What you have to do:
All lines from the line containing "Referanslar (716, 82)" up to and including the last line of the entries must be written out exactly, with no others.
-------- Supplied material
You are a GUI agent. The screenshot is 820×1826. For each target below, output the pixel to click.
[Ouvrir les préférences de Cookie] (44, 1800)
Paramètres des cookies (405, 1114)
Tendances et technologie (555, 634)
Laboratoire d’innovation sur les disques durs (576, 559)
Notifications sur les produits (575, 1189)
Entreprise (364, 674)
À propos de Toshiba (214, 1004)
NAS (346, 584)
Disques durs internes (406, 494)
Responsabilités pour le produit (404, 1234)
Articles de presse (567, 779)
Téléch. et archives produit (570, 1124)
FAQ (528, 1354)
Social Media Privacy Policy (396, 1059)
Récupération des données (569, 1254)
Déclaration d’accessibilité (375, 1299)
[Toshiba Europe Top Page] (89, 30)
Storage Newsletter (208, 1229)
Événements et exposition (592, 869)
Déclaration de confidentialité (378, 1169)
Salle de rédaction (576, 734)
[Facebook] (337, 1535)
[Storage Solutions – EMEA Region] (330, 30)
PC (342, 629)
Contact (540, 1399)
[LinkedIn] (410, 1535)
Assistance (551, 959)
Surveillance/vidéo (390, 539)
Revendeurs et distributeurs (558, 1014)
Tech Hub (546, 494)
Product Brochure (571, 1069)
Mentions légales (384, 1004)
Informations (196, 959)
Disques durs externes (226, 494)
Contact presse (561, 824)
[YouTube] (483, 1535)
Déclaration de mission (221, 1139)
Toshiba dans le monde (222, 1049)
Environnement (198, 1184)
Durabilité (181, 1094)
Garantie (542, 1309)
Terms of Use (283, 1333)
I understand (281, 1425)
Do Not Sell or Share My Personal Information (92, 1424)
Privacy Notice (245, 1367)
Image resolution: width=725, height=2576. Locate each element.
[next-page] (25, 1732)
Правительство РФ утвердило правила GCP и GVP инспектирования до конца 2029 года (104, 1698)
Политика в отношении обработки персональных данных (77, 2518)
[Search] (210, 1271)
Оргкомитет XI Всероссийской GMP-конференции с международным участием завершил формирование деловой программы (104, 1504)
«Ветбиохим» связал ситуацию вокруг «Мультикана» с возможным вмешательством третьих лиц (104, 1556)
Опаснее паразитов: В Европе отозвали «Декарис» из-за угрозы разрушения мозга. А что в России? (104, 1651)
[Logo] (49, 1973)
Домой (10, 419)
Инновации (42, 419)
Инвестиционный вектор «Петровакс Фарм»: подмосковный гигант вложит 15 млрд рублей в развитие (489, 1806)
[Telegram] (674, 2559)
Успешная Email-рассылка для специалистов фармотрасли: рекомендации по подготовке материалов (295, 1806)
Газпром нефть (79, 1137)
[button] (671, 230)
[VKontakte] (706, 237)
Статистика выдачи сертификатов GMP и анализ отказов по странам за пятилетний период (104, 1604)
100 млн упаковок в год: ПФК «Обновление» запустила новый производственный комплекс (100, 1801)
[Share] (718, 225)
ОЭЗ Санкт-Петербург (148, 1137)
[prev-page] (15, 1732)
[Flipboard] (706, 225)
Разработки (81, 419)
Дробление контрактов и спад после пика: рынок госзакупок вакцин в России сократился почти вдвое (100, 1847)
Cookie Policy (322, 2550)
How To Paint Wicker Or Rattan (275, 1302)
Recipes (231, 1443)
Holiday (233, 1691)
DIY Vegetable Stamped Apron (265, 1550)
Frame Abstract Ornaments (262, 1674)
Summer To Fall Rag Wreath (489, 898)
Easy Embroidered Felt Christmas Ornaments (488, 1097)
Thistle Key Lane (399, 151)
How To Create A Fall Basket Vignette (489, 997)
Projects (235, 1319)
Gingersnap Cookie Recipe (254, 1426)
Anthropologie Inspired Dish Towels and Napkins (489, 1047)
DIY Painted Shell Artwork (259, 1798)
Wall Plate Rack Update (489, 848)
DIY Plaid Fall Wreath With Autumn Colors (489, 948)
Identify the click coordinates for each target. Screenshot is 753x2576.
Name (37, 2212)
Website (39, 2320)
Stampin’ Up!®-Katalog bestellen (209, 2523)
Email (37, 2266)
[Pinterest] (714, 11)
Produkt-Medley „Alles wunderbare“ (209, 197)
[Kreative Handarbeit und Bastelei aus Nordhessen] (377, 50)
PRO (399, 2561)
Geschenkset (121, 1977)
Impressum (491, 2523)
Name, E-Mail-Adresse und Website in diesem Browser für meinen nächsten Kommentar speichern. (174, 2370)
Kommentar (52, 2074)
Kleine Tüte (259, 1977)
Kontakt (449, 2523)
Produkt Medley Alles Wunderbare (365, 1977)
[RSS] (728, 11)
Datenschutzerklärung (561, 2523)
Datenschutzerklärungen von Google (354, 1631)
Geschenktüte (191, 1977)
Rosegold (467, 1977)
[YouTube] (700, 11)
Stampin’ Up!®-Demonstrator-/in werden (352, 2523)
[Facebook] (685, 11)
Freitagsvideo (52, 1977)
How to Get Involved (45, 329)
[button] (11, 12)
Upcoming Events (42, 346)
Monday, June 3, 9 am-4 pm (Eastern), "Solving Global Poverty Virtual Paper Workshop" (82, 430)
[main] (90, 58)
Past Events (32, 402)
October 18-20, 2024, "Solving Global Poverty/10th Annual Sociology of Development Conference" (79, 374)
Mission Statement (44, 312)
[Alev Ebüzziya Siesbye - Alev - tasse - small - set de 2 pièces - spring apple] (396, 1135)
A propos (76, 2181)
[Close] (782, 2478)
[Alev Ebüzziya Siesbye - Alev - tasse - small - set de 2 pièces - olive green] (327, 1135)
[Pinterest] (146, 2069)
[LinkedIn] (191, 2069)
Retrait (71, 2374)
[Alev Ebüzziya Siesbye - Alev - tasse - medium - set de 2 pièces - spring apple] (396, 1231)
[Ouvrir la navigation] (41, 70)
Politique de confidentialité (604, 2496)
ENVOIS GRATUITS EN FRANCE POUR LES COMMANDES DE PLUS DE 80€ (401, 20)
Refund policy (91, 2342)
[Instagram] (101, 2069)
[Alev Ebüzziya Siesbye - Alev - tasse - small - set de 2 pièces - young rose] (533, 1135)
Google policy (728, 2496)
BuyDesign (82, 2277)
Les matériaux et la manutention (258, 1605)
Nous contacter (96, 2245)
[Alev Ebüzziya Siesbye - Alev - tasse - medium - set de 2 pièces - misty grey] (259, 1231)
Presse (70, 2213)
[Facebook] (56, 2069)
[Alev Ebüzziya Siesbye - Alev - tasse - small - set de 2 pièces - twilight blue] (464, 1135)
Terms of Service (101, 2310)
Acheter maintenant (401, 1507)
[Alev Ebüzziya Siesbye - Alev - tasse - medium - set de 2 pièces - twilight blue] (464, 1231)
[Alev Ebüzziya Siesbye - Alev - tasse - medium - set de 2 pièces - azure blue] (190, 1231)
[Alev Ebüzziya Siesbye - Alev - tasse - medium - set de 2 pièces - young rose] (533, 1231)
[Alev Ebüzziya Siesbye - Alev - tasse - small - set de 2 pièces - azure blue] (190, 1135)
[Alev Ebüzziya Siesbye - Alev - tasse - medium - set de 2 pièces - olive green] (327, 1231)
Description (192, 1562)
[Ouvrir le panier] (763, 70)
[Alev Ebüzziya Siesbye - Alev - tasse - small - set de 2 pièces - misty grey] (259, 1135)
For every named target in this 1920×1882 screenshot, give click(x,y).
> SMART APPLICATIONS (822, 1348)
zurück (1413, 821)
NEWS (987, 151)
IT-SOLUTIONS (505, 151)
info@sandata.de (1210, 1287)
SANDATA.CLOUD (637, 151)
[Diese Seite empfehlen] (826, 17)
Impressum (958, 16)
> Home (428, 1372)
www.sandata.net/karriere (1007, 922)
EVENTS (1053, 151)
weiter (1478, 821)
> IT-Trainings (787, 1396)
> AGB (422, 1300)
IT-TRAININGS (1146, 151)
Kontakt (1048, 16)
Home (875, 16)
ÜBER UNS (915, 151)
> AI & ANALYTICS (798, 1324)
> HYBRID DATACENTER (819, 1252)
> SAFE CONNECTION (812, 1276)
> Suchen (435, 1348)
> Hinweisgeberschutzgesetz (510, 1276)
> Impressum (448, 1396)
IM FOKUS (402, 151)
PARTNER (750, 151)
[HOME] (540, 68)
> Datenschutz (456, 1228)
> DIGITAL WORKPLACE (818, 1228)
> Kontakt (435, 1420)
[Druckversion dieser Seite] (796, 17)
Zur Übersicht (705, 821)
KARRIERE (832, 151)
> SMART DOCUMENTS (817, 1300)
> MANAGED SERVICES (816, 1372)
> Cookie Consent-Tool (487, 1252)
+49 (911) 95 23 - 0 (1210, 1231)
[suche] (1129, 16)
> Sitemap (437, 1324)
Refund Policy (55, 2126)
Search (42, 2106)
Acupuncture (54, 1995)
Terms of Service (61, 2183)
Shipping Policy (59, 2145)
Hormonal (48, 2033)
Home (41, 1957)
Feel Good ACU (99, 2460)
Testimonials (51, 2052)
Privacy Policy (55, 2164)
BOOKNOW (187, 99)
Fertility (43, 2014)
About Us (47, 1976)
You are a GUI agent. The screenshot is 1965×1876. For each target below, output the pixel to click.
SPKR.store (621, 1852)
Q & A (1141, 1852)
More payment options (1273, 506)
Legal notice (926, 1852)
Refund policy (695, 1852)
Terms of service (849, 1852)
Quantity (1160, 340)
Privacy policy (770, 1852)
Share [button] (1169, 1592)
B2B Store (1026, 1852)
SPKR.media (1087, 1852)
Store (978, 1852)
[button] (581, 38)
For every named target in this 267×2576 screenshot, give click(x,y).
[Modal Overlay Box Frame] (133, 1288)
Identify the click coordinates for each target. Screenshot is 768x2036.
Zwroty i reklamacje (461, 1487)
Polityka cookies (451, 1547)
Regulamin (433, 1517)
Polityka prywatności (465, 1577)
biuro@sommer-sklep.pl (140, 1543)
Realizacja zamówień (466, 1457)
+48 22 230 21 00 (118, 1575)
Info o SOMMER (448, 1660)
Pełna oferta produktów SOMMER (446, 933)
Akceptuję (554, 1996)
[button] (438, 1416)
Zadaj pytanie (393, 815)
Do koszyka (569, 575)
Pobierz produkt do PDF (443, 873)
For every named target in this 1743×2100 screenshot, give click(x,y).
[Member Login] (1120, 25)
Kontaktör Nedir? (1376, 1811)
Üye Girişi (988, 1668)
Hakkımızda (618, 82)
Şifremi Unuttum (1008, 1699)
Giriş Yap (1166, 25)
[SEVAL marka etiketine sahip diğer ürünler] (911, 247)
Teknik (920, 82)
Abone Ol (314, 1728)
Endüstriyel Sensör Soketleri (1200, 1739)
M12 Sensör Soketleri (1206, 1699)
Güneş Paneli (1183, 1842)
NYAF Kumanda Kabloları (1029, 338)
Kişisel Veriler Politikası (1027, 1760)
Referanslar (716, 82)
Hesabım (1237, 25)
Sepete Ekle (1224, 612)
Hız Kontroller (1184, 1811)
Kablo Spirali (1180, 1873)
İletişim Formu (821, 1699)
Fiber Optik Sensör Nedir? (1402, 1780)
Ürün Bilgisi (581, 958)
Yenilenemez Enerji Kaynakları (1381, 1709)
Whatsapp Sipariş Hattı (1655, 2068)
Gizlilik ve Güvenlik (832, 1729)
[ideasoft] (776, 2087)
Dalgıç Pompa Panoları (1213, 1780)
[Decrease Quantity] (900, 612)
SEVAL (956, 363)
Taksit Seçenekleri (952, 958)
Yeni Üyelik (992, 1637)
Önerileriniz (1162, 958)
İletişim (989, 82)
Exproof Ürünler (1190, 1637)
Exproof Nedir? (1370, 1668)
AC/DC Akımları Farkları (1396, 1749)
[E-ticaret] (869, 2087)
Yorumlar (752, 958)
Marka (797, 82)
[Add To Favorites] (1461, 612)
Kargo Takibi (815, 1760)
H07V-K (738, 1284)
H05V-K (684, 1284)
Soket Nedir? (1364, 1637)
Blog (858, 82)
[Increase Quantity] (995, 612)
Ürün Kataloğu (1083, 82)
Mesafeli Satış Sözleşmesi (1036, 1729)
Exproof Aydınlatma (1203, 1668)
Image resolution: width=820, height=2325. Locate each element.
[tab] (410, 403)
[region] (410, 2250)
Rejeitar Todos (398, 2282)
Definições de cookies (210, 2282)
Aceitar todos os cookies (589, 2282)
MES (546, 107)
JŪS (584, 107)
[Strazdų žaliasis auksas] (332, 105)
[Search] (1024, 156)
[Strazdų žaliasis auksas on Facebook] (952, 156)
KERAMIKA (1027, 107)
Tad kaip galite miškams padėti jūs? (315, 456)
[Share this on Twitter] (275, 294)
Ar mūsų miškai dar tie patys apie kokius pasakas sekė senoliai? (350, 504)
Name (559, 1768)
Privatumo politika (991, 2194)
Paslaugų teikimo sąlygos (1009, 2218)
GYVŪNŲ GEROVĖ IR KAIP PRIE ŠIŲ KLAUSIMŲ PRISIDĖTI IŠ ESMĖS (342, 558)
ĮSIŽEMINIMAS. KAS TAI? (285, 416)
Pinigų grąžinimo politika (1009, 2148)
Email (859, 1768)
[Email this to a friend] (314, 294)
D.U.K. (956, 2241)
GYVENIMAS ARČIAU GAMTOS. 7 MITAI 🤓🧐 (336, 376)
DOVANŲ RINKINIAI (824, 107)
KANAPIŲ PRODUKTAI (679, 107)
----------------
Task output:
Referanslar (716, 82)
Hesabım (1237, 25)
Sepete Ekle (1224, 612)
Hız Kontroller (1184, 1811)
Kablo Spirali (1180, 1873)
İletişim Formu (821, 1699)
Fiber Optik Sensör Nedir? (1402, 1780)
Ürün Bilgisi (581, 958)
Yenilenemez Enerji Kaynakları (1381, 1709)
Whatsapp Sipariş Hattı (1655, 2068)
Gizlilik ve Güvenlik (832, 1729)
[ideasoft] (776, 2087)
Dalgıç Pompa Panoları (1213, 1780)
[Decrease Quantity] (900, 612)
SEVAL (956, 363)
Taksit Seçenekleri (952, 958)
Yeni Üyelik (992, 1637)
Önerileriniz (1162, 958)
İletişim (989, 82)
Exproof Ürünler (1190, 1637)
Exproof Nedir? (1370, 1668)
AC/DC Akımları Farkları (1396, 1749)
[E-ticaret] (869, 2087)
Yorumlar (752, 958)
Marka (797, 82)
[Add To Favorites] (1461, 612)
Kargo Takibi (815, 1760)
H07V-K (738, 1284)
H05V-K (684, 1284)
Soket Nedir? (1364, 1637)
Blog (858, 82)
[Increase Quantity] (995, 612)
Ürün Kataloğu (1083, 82)
Mesafeli Satış Sözleşmesi (1036, 1729)
Exproof Aydınlatma (1203, 1668)
Image resolution: width=820, height=2325. Locate each element.
[tab] (410, 403)
[region] (410, 2250)
Rejeitar Todos (398, 2282)
Definições de cookies (210, 2282)
Aceitar todos os cookies (589, 2282)
MES (546, 107)
JŪS (584, 107)
[Strazdų žaliasis auksas] (332, 105)
[Search] (1024, 156)
[Strazdų žaliasis auksas on Facebook] (952, 156)
KERAMIKA (1027, 107)
Tad kaip galite miškams padėti jūs? (315, 456)
[Share this on Twitter] (275, 294)
Ar mūsų miškai dar tie patys apie kokius pasakas sekė senoliai? (350, 504)
Name (559, 1768)
Privatumo politika (991, 2194)
Paslaugų teikimo sąlygos (1009, 2218)
GYVŪNŲ GEROVĖ IR KAIP PRIE ŠIŲ KLAUSIMŲ PRISIDĖTI IŠ ESMĖS (342, 558)
ĮSIŽEMINIMAS. KAS TAI? (285, 416)
Pinigų grąžinimo politika (1009, 2148)
Email (859, 1768)
[Email this to a friend] (314, 294)
D.U.K. (956, 2241)
GYVENIMAS ARČIAU GAMTOS. 7 MITAI 🤓🧐 (336, 376)
DOVANŲ RINKINIAI (824, 107)
KANAPIŲ PRODUKTAI (679, 107)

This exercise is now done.